INFORMATION TO BE INCLUDED IN THE REPORT

Section 5 – Corporate Governance and Management

Item 5.02   Departure of Directors or Certain Officers; Election of Directors; Appointment of Certain Officers; Compensatory Arrangements of Certain Officers.

(b)          The Talbots, Inc. (the “Company”) reported that Harold B. Bosworth, Jr. advised the Company on July 2, 2007 of his intention to retire from his position as Executive Vice President, Chief Merchandising Officer, Talbots Brand effective July 27, 2007.

Section 7 – Regulation FD

Item 7.01 Regulation FD Disclosure.

On July 3, 2007, the Company issued a press release announcing the management change set forth in Item 5.02 of this Form 8-K. A copy of the Company’s press release is furnished with this Form 8-K and attached hereto as Exhibit 99.1. Exhibit 99.1 shall not be deemed “filed” for purposes of Section 18 of the Securities Exchange Act of 1934, as amended (the “Exchange Act”), or otherwise subject to the liabilities under that Section and shall not be deemed to be incorporated by reference into any filing of the Company under the Securities Act of 1933, as amended, or the Exchange Act.
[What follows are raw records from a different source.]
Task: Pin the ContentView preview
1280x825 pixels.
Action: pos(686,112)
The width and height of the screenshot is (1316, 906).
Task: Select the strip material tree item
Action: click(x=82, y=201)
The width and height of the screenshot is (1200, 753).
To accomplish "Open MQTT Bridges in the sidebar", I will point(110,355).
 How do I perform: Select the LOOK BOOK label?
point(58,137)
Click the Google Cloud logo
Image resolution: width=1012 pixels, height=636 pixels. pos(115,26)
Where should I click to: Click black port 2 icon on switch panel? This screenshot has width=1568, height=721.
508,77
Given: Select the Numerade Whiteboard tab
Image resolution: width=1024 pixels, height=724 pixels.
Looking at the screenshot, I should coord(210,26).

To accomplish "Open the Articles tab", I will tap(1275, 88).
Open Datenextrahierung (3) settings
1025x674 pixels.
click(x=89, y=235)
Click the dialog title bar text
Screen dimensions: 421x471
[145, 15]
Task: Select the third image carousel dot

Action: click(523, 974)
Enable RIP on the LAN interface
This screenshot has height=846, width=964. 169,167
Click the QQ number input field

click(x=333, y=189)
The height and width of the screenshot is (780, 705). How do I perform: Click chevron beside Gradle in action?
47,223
Section 9 – Financial Statements and Exhibits

Item 9.01  Financial Statements and Exhibits.

 

  d. Exhibits.
 
    99.1    Press release of The Talbots, Inc., dated July 3, 2007.
 

SIGNATURES

Pursuant to the requirements of the Securities Exchange Act of 1934, the Registrant has duly caused this report to be signed on its behalf by the undersigned hereunto duly authorized.

  THE TALBOTS, INC. 
 
Dated: July 3, 2007  By:  /s/ Richard T. O’Connell, Jr.           
  Name:  Richard T. O’Connell, Jr. 
  Title:  Executive Vice President, Legal 
    and Real Estate and Secretary 

 

 


EXHIBIT INDEX

 

Exhibit No.  Description 
   
   
99.1  Press release of The Talbots, Inc., dated July 3, 2007.